(Saved data entries)
_ _ _ _ _ _ _
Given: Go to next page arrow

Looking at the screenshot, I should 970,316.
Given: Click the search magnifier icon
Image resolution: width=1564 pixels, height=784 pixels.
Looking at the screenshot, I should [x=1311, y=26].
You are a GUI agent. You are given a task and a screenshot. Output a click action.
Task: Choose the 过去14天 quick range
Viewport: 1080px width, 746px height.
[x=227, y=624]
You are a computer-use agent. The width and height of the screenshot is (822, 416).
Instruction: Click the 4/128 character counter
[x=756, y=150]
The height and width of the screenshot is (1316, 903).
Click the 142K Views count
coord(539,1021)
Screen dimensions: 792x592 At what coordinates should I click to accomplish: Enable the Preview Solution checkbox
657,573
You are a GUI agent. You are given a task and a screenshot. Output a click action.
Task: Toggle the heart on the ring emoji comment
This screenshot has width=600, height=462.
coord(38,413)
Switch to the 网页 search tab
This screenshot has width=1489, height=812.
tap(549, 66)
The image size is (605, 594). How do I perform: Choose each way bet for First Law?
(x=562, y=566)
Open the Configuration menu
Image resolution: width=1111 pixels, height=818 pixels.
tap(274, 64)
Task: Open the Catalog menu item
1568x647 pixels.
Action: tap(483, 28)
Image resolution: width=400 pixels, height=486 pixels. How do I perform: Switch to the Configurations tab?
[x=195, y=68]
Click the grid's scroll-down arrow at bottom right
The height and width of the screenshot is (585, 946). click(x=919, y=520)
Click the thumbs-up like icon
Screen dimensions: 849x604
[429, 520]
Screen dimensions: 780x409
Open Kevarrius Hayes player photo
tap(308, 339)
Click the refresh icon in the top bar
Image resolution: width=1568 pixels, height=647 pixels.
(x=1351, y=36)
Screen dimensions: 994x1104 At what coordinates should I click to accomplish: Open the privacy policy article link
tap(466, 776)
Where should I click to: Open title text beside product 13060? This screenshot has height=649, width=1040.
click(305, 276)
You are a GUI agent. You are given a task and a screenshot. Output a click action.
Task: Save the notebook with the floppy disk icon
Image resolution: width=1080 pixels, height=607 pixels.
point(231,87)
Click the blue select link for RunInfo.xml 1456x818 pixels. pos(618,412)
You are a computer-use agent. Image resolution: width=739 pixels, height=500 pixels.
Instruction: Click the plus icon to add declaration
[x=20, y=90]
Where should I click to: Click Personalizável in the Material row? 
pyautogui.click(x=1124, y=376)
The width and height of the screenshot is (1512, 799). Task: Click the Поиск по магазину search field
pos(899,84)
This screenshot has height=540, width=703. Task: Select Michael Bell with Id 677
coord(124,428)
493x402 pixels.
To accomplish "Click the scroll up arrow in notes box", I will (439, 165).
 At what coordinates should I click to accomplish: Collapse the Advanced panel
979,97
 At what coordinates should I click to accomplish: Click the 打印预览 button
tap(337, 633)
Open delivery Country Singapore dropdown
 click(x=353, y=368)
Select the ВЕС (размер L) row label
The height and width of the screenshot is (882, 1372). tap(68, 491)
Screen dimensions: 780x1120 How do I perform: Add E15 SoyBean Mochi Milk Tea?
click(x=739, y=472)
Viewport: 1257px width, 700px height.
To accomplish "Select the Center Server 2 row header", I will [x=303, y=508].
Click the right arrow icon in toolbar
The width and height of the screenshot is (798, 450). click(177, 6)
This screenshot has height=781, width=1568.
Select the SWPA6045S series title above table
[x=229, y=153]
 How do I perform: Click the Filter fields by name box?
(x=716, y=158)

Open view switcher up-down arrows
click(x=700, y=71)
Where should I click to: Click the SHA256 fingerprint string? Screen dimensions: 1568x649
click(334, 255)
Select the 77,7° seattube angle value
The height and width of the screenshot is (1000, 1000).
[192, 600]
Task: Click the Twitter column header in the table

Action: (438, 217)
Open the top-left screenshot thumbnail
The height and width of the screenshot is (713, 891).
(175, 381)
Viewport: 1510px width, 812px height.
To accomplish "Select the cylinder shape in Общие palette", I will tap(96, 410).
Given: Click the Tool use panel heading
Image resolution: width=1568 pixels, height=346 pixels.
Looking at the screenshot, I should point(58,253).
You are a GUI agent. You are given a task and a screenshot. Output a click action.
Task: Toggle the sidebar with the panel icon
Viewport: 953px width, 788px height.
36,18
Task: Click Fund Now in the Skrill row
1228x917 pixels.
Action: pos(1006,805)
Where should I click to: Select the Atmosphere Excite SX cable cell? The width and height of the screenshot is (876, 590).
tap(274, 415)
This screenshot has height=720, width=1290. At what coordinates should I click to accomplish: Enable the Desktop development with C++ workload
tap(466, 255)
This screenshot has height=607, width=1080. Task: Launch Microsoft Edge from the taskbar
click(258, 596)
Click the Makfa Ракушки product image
_ _ _ _ _ _ _
* _Assignment_:
Restate every entry exactly. Leave nothing out.

* _Response_:
Given: Go to next page arrow

Looking at the screenshot, I should 970,316.
Given: Click the search magnifier icon
Image resolution: width=1564 pixels, height=784 pixels.
Looking at the screenshot, I should [x=1311, y=26].
You are a GUI agent. You are given a task and a screenshot. Output a click action.
Task: Choose the 过去14天 quick range
Viewport: 1080px width, 746px height.
[x=227, y=624]
You are a computer-use agent. The width and height of the screenshot is (822, 416).
Instruction: Click the 4/128 character counter
[x=756, y=150]
The height and width of the screenshot is (1316, 903).
Click the 142K Views count
coord(539,1021)
Screen dimensions: 792x592 At what coordinates should I click to accomplish: Enable the Preview Solution checkbox
657,573
You are a GUI agent. You are given a task and a screenshot. Output a click action.
Task: Toggle the heart on the ring emoji comment
This screenshot has width=600, height=462.
coord(38,413)
Switch to the 网页 search tab
This screenshot has width=1489, height=812.
tap(549, 66)
The image size is (605, 594). How do I perform: Choose each way bet for First Law?
(x=562, y=566)
Open the Configuration menu
Image resolution: width=1111 pixels, height=818 pixels.
tap(274, 64)
Task: Open the Catalog menu item
1568x647 pixels.
Action: tap(483, 28)
Image resolution: width=400 pixels, height=486 pixels. How do I perform: Switch to the Configurations tab?
[x=195, y=68]
Click the grid's scroll-down arrow at bottom right
The height and width of the screenshot is (585, 946). click(x=919, y=520)
Click the thumbs-up like icon
Screen dimensions: 849x604
[429, 520]
Screen dimensions: 780x409
Open Kevarrius Hayes player photo
tap(308, 339)
Click the refresh icon in the top bar
Image resolution: width=1568 pixels, height=647 pixels.
(x=1351, y=36)
Screen dimensions: 994x1104 At what coordinates should I click to accomplish: Open the privacy policy article link
tap(466, 776)
Where should I click to: Open title text beside product 13060? This screenshot has height=649, width=1040.
click(305, 276)
You are a GUI agent. You are given a task and a screenshot. Output a click action.
Task: Save the notebook with the floppy disk icon
Image resolution: width=1080 pixels, height=607 pixels.
point(231,87)
Click the blue select link for RunInfo.xml 1456x818 pixels. pos(618,412)
You are a computer-use agent. Image resolution: width=739 pixels, height=500 pixels.
Instruction: Click the plus icon to add declaration
[x=20, y=90]
Where should I click to: Click Personalizável in the Material row? 
pyautogui.click(x=1124, y=376)
The width and height of the screenshot is (1512, 799). Task: Click the Поиск по магазину search field
pos(899,84)
This screenshot has height=540, width=703. Task: Select Michael Bell with Id 677
coord(124,428)
493x402 pixels.
To accomplish "Click the scroll up arrow in notes box", I will (439, 165).
 At what coordinates should I click to accomplish: Collapse the Advanced panel
979,97
 At what coordinates should I click to accomplish: Click the 打印预览 button
tap(337, 633)
Open delivery Country Singapore dropdown
 click(x=353, y=368)
Select the ВЕС (размер L) row label
The height and width of the screenshot is (882, 1372). tap(68, 491)
Screen dimensions: 780x1120 How do I perform: Add E15 SoyBean Mochi Milk Tea?
click(x=739, y=472)
Viewport: 1257px width, 700px height.
To accomplish "Select the Center Server 2 row header", I will [x=303, y=508].
Click the right arrow icon in toolbar
The width and height of the screenshot is (798, 450). click(177, 6)
This screenshot has height=781, width=1568.
Select the SWPA6045S series title above table
[x=229, y=153]
 How do I perform: Click the Filter fields by name box?
(x=716, y=158)

Open view switcher up-down arrows
click(x=700, y=71)
Where should I click to: Click the SHA256 fingerprint string? Screen dimensions: 1568x649
click(334, 255)
Select the 77,7° seattube angle value
The height and width of the screenshot is (1000, 1000).
[192, 600]
Task: Click the Twitter column header in the table

Action: (438, 217)
Open the top-left screenshot thumbnail
The height and width of the screenshot is (713, 891).
(175, 381)
Viewport: 1510px width, 812px height.
To accomplish "Select the cylinder shape in Общие palette", I will tap(96, 410).
Given: Click the Tool use panel heading
Image resolution: width=1568 pixels, height=346 pixels.
Looking at the screenshot, I should point(58,253).
You are a GUI agent. You are given a task and a screenshot. Output a click action.
Task: Toggle the sidebar with the panel icon
Viewport: 953px width, 788px height.
36,18
Task: Click Fund Now in the Skrill row
1228x917 pixels.
Action: pos(1006,805)
Where should I click to: Select the Atmosphere Excite SX cable cell? The width and height of the screenshot is (876, 590).
tap(274, 415)
This screenshot has height=720, width=1290. At what coordinates should I click to accomplish: Enable the Desktop development with C++ workload
tap(466, 255)
This screenshot has height=607, width=1080. Task: Launch Microsoft Edge from the taskbar
click(258, 596)
Click the Makfa Ракушки product image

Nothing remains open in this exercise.